Many great companies have climbed the ladder of excellence on the rungs of a structured sales call – e.g., IBM and Xerox in their heydays and Proctor and Gamble all trained to a structured sales call. Also, P & G placed the responsibility for that training squarely on the shoulders of management, and still does. That responsibility was carried up the line with every level assigned the task of developing the skills training of the people that reported to them – and in effect, P & G became the trainer for the entire packaged goods industry, because other companies raided and recruited their talent.

A structured sales call gives sales reps a track to run on – and perhaps more importantly, it gives the managers a track to manage against. In our industry, I have observed a major publisher with declining revenue adopt an approach I totally disagreed with – but because management bought into the approach and managed it closely in the field, it was a successful, albeit short-lived, turnaround success. Imagine if that was done with a more customer-focused, partnership sales call? So here is how we see (and teach) the Yellow Pages sales call:

Pre-Call Planning

Review current YP ad program, including competitive books

Review website, social media marketing, and other known advertising

Check sales collateral for industry data, trends, recent news items, etc.

Call Opening

Our idea of an effective opener includes (1) mentioning a business-specific benefit such as offering advertisers info or data about their industry or heading that they are likely not aware of ; and (2) indicating some preparation effort on the advertiser’s behalf. For example: “…in checking your website, I notice you highlight basement renovations. So I checked our database and found some interesting new stats on basement re-dos that I’ll share with you.” Then we suggest the rep outline an agenda for the next 20-30 minutes and get the advertiser’s commitment to grant the 20-30 minutes of quality time.

Fact Finding/Needs Analysis (About the Advertiser)

From our experience, fact-finding is the skill reps are poorest at carrying out – e.g., most ask a few general questions and then never deal with the answers the advertiser gives. Some reps essentially don’t fact-find at all. The basic problem is typically a lack of business experience and a fear of trying to converse “in the advertiser’s territory.” Our successful solution to that has been to provide reps with business-specific fact-finding

tools that not only invite heavy advertiser involvement, but also: (1) make good technique easy and (2) more-or-less force reps to use it. Thus, reps are easily able to uncover key products and/or services, intangibles like reliability factors, priority market segments, ROI information, marketing efforts in other media, and the like. And it will all be written down.

Product Story (About YP) and “Solutions”

This step is what too many inexperienced reps start the sales call with, because they feel they are in control (actually, bored advertisers will be thinking of ways to cut the call short).
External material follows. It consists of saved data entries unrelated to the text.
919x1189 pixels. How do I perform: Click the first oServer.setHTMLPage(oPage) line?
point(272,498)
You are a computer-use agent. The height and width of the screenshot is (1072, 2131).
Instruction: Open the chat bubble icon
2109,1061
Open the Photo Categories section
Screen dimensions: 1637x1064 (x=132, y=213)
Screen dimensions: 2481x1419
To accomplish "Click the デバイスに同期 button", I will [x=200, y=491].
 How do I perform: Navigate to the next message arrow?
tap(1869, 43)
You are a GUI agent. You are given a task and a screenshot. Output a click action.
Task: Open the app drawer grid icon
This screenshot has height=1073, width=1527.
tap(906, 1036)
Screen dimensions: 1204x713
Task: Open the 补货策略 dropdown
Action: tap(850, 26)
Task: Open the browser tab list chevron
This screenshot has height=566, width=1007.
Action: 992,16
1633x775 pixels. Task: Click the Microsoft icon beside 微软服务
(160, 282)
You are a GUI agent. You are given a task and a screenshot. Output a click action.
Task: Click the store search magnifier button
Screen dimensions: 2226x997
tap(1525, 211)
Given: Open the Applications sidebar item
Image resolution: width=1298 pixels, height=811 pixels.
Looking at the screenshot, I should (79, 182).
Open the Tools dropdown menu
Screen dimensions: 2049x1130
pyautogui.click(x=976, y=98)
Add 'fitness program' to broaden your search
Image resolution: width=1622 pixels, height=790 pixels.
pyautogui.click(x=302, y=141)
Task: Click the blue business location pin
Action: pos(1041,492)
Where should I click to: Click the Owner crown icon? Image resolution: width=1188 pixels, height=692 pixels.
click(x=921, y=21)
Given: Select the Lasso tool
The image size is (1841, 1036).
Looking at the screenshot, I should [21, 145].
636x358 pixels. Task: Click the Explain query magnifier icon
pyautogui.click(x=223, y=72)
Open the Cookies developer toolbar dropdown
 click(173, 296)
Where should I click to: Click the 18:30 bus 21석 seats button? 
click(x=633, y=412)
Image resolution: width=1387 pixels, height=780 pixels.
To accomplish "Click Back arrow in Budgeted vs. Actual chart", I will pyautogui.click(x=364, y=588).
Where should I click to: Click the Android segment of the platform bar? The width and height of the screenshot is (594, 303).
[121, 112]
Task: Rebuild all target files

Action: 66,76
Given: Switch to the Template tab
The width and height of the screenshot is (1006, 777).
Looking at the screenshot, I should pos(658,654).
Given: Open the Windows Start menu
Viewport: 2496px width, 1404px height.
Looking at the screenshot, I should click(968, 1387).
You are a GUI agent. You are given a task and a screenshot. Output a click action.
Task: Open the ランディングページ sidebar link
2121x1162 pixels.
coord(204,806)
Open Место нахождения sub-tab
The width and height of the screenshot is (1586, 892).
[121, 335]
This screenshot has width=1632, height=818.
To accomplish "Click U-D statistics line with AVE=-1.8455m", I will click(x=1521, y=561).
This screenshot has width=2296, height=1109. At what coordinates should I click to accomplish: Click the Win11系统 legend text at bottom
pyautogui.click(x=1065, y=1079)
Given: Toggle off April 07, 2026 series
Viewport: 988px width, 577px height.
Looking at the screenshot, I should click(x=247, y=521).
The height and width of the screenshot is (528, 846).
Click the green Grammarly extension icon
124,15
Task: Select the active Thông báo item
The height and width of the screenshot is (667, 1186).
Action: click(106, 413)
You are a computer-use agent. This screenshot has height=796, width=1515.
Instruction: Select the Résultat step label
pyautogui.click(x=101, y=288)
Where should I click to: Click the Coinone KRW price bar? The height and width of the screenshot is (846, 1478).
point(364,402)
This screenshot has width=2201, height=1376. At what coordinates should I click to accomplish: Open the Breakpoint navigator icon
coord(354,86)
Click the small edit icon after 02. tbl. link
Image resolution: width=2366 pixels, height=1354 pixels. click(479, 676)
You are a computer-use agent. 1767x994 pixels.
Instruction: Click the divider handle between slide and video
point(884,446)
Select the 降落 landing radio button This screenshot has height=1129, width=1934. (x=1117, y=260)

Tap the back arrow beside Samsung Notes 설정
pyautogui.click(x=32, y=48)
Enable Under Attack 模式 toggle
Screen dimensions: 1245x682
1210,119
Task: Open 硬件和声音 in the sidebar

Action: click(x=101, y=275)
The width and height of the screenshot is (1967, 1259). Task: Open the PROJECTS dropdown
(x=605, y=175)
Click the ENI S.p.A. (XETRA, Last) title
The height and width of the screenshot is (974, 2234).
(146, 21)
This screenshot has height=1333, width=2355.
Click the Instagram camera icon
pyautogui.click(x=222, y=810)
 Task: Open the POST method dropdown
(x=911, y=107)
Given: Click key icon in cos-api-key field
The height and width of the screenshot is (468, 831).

But when the product story is positioned after fact-finding, then the rep can tell it the way the advertiser needs to hear it – i.e., mainly (and briefly) the product features and benefits that apply especially to needs and other factors uncovered during fact-finding. Thereafter, our strategy is to have the rep sell the advertiser in principle on including any additional ad copy, headline changes, related headings, etc. in the next year’s program, based on the assertion that these YP “solutions” will all result in significantly more response.

Closing with ROI Projections

If an advertiser agrees in principle that these upgrades would benefit his business, the rep can recommend a specific YP program, with a package price. And whether or not the advertiser raises a price concern, we teach reps to work with information developed mostly in fact-finding to walk the advertiser through a projection of reasonable ROI expectations from the program.ROI is why businesses advertise, so it’s an unbeatable closer.

In Conclusion

The steps outlined above are obviously very general, and many of our detailed sales tools and sub-steps are involved in the process, including relating everything to the new media. But we believe these basic selling skills are the platform for a rep’s success.